_Exercise requirements_
Reproduce the passage of the recruiting data tips below word for word, starting at "2. Attach Candidates" and ending at "your hiring stages.".

1. Teach Data Management Basics:
Whoever is using your ATS needs some
training on the basics. They should
understand what a literal creature your
ATS is (e.g., it doesn’t know that
‘LinkedIn’ and ‘LI’ are the same thing).
2. Attach Candidates to Jobs: Your ATS has
to be more than just a database for data
cleaning to work. Including complete
information for every candidate provides a
full pipeline picture of a job. So you can
assess each job’s pipeline and address any
issues in your hiring stages.
3. Incentivize Data Cleaning: To
understand why a recruiting effort didn’t
yield a hire, you need data on that
recruiting effort. Therefore, all of your
hiring team members have to update
each candidate’s status in real time,
even dropouts.
4. Use Thoughtful Reasoning Finding meaning
in data is finickier than it seems at first. You
have to look at the right metric. For example,
there’s no point in using percentage of qualified
candidates to unqualified candidates because
number of qualified candidates is the metric that
matters.

_Material provided_
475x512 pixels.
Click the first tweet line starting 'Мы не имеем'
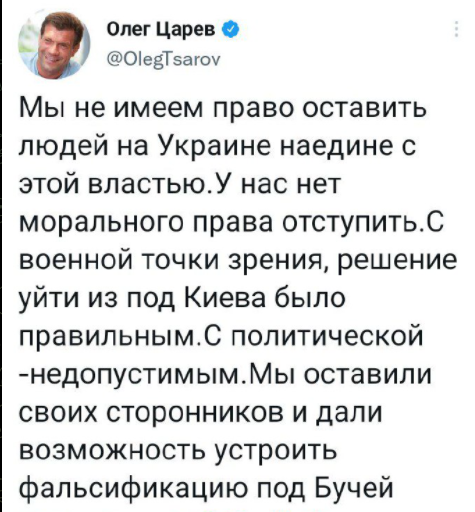point(223,109)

_The result_
2. Attach Candidates to Jobs: Your ATS has
to be more than just a database for data
cleaning to work. Including complete
information for every candidate provides a
full pipeline picture of a job. So you can
assess each job’s pipeline and address any
issues in your hiring stages.